_Assignment:_ Only the lines from the one containing "Open the Get Facebook Lite link" through the end of the listing are to be repeated, exactly and without pictures.

_Data to process:_

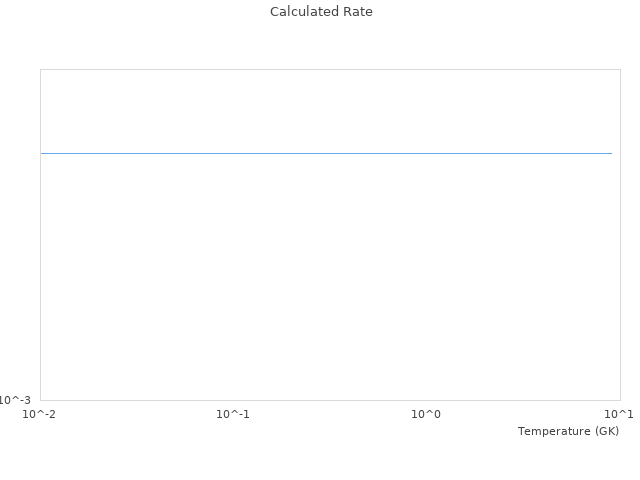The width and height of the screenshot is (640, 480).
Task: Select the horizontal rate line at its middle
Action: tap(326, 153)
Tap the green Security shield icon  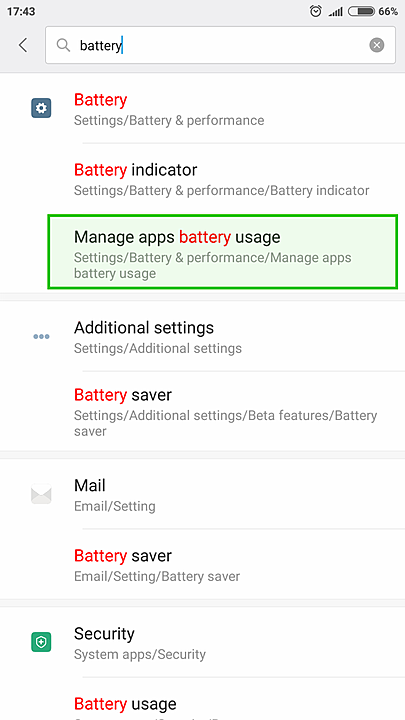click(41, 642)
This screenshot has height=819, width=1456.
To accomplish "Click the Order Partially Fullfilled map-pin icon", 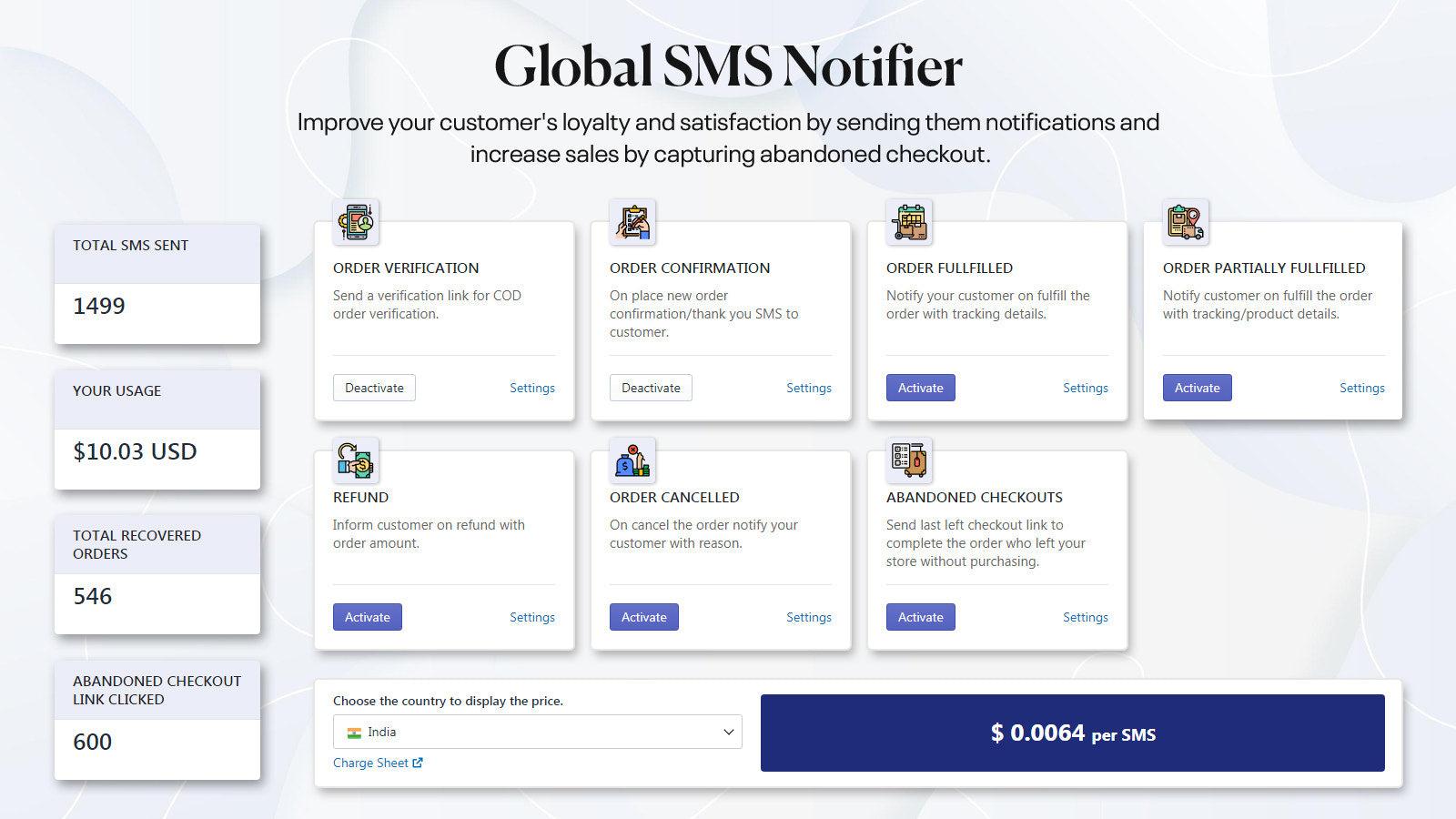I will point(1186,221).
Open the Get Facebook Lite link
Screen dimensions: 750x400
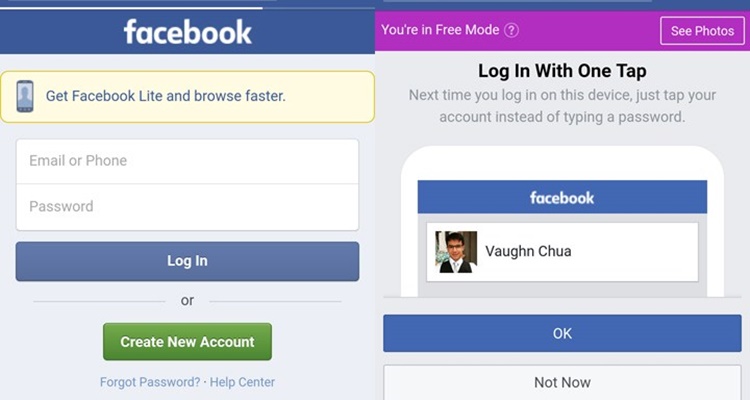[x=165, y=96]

_Response:_
Open the Get Facebook Lite link
Screen dimensions: 750x400
[x=165, y=96]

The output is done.